Perbincangan mengenai ketuhanan nampaknya masih akan selalu menarik dan terus diperdebatkan sampai sekarang. Bagaimana tidak, fitrahnya manusia memang diberi akal yang sebegitu menakjubkan yang membuatnya terus berkembang menyesuaikan zaman.
Salah satu pembahasan yang agak musykil dan menjadi diskusi hangat dikalangan para mutakallimun (teologi) adalah mengenai konsep beriman secara taqlid. Apalagi bagi kita yang hidup di Indonesia yang kental dengan tradisi manut kepada orangtua atau gurunya baik urusan duniawi atau ukhrawi. Lantas, apa itu taqlid? Dan sebatas mana seseorang dalam bertaqlid?
Para ulama ahli kalam (teologi) bersepakat bahwasanya wajib bagi setiap orang mukallaf mengetahui setiap aqidah ketauhidan walau hanya secara dalil ijmaly (global).
Seperti contoh ketika seseorang ditanya “apa dalil adanya allah SWT?” kemudian dia menjawab “adanya alam semesta” tanpa menyebutkan dalilnya, maka dinamakan dalil ijmaly dan sah keimanan seseorang. Lantas, bagaimana bila tidak mengetahui dalil sama sekali, dengan hanya taqlid kepada seseorang?
Imam al-Baijuri dalam kitabnya Tuhfatul Murid syarh Jauharat at-Tauhid menjelaskan bahwa iman secara taqlid ialah seseorang yang meyakini aqidah-aqidah ketuhanan dari guru atau orang lain yang dia percaya, dan dia yakin seyakin-yakinnya tanpa perlu mengetahui dalilnya.

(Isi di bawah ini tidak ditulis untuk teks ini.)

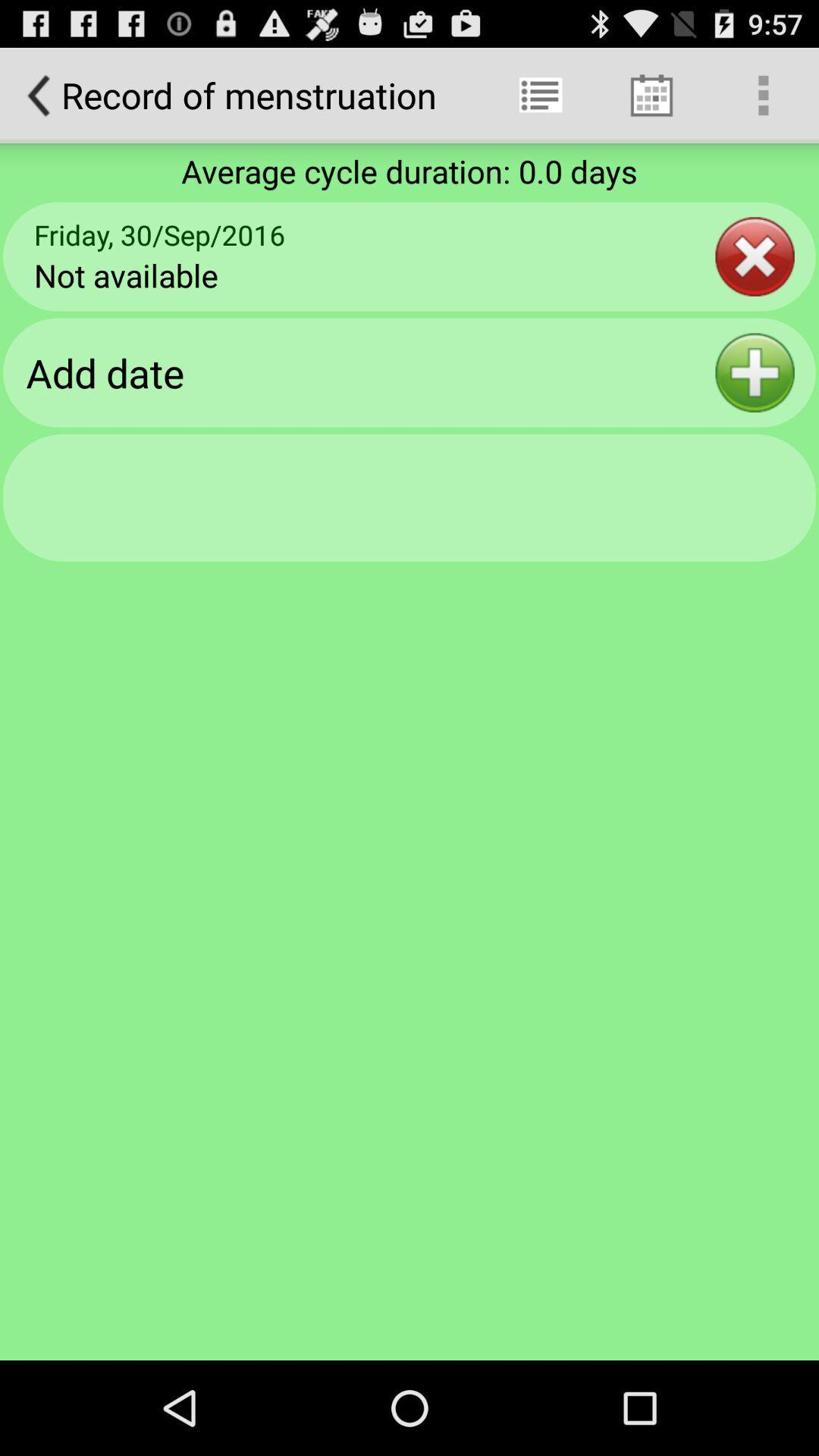  What do you see at coordinates (755, 399) in the screenshot?
I see `the add icon` at bounding box center [755, 399].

Bisa kita ambil contoh semisal gurunya mengatakan “Allah itu maha melihat”, lalu dia yakin akan pendapat itu dan membenarkannya dalam hati. Dia tak tahu dalilnya, dan mungkin tak mampu menjawab bila didebat soal ini. Tapi dia yakin dan bila ada yang mengatakan bahwa Tuhan itu tuli, dia akan mengingkarinya dan menganggap hal itu salah.
Setidaknya, ada enam pendapat mengenai status iman orang yang bertaqlid dengan uraian sebagai berikut:
1.Tidak sah imannya orang yang bertaqlid, maka orang yang bertaqlid dihukumi kafir, ini adalah pandangan imam Sanusi dalam kitab al-Kubra
2.Sah imannya orang yang bertaqlid namun dihukumi maksiat (berdosa) secara mutlak, baik dia mempunyai kemampuan mengkaji (nadzhor) atau tidak.
3.Sah imannya orang yang bertaqlid namun dihukumi maksiat (berdosa) jika dia mempunyai kemampuan mengkaji (nadzhor). Jika dia tidak mempunyai kemampuan mengkaji (nadzhor) maka tidak berdosa.